» **Try it**
Excluding any images, copy all of the lines below precisely as written.

» **Saved entries**
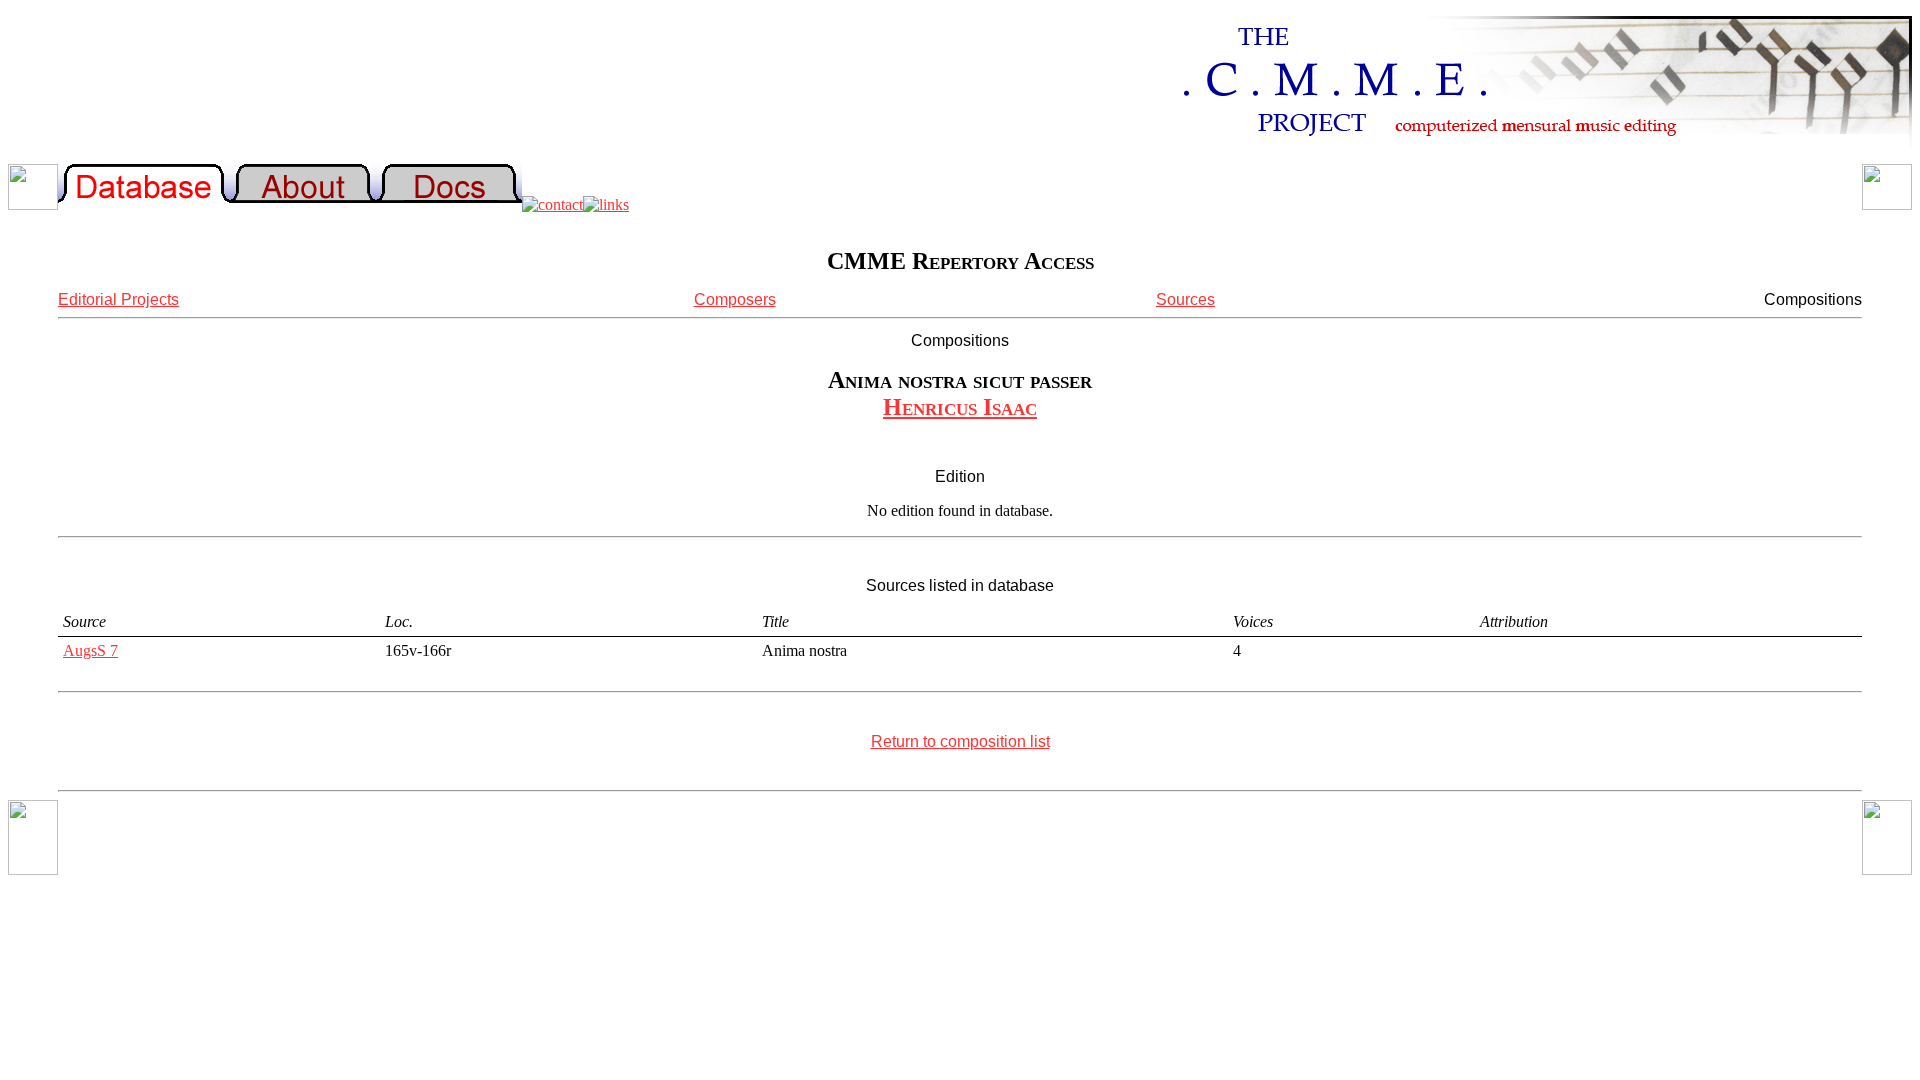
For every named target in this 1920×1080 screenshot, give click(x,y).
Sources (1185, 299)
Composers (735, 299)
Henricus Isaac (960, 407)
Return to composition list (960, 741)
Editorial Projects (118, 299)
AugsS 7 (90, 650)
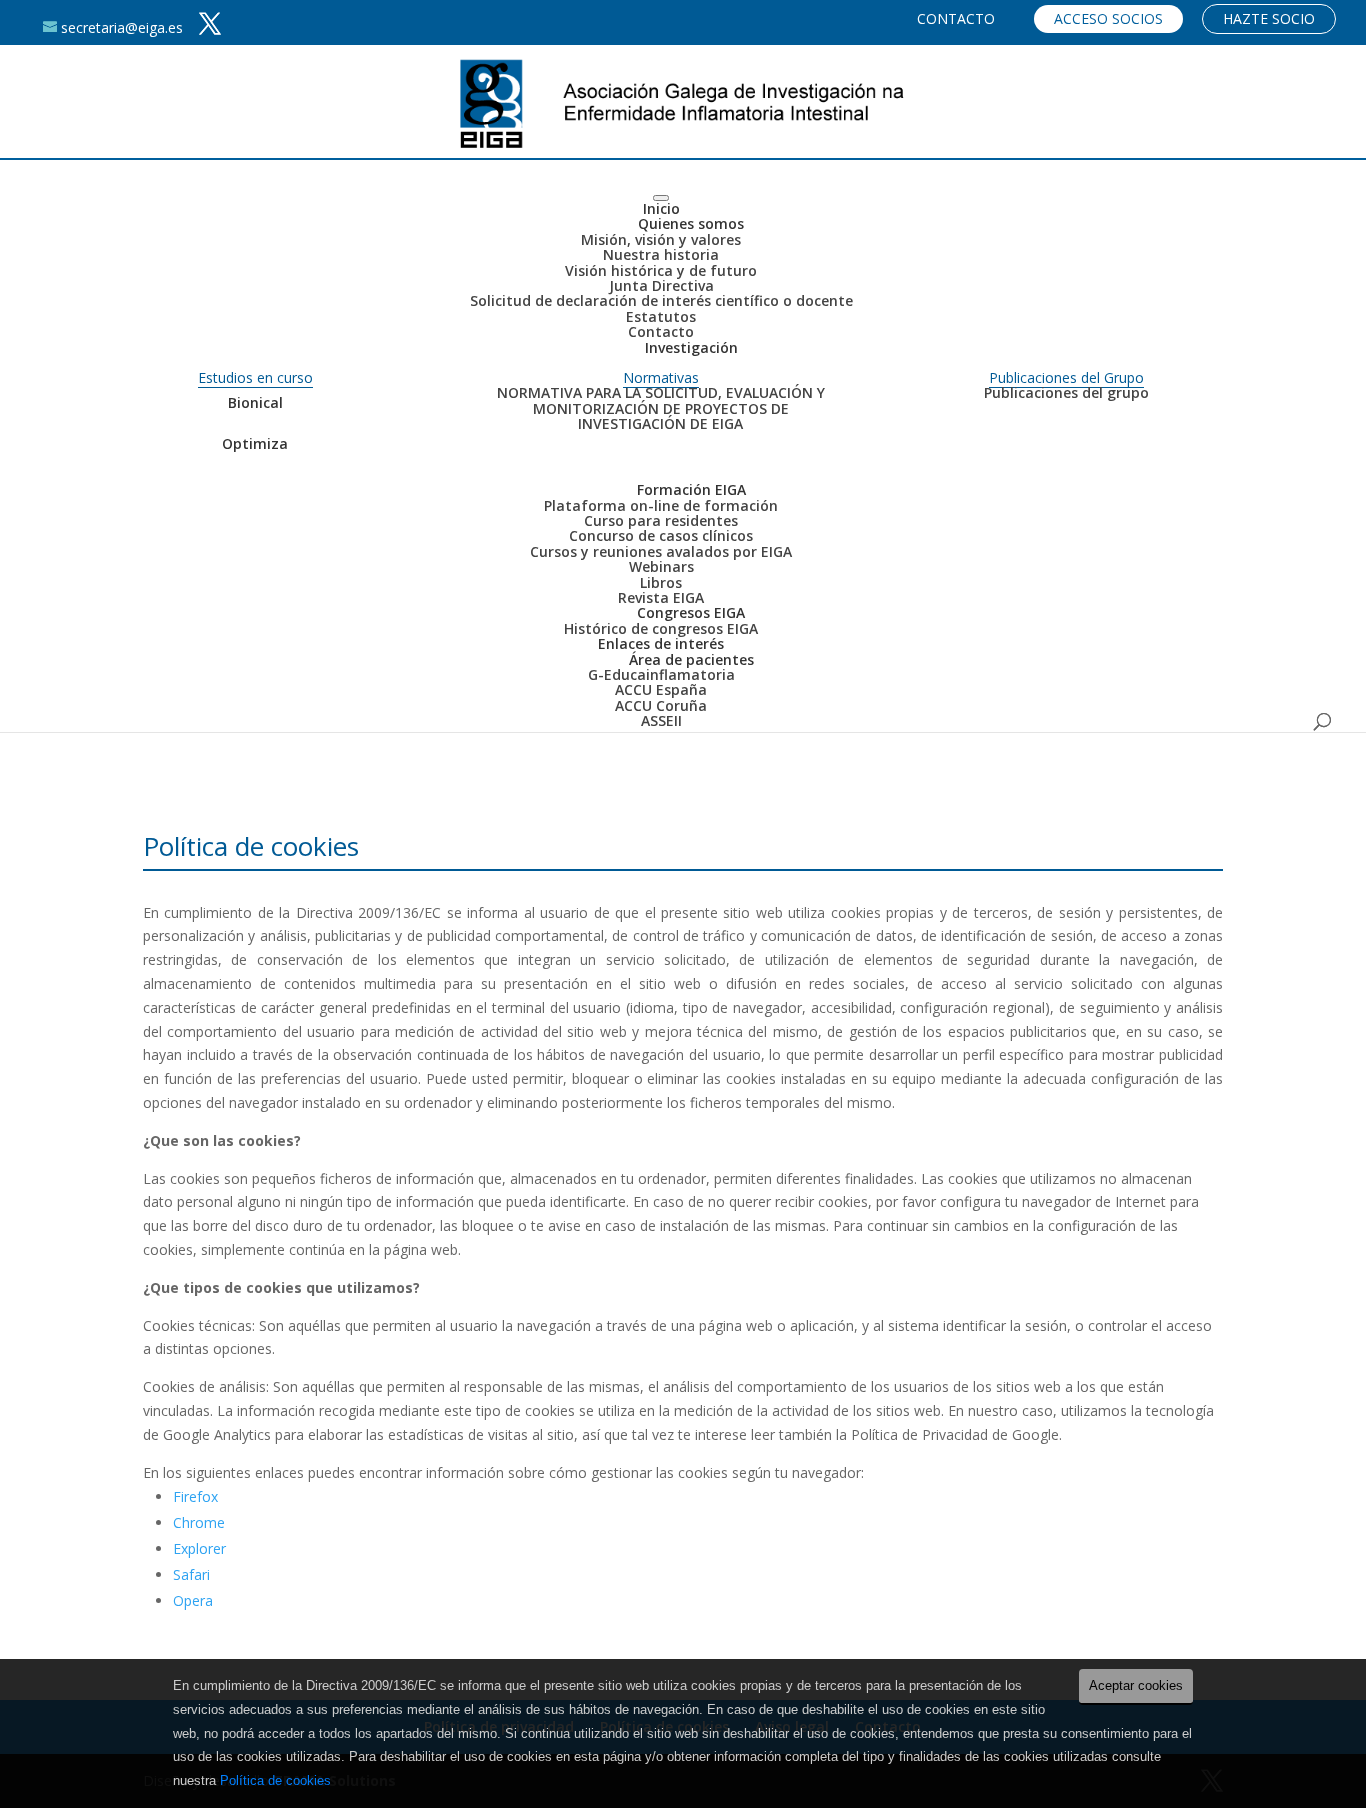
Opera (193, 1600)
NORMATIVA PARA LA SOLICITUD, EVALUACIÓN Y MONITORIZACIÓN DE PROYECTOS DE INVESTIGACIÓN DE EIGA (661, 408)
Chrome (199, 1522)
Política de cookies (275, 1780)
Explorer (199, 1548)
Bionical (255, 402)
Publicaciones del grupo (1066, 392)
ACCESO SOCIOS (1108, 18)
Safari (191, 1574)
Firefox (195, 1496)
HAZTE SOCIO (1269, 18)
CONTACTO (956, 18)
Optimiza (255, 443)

» **Problem solution**
For every named target in this 1920×1080 screenshot, give click(x,y).
Sources (1185, 299)
Composers (735, 299)
Henricus Isaac (960, 407)
Return to composition list (960, 741)
Editorial Projects (118, 299)
AugsS 7 (90, 650)
Opera (193, 1600)
NORMATIVA PARA LA SOLICITUD, EVALUACIÓN Y MONITORIZACIÓN DE PROYECTOS DE INVESTIGACIÓN DE EIGA (661, 408)
Chrome (199, 1522)
Política de cookies (275, 1780)
Explorer (199, 1548)
Bionical (255, 402)
Publicaciones del grupo (1066, 392)
ACCESO SOCIOS (1108, 18)
Safari (191, 1574)
Firefox (195, 1496)
HAZTE SOCIO (1269, 18)
CONTACTO (956, 18)
Optimiza (255, 443)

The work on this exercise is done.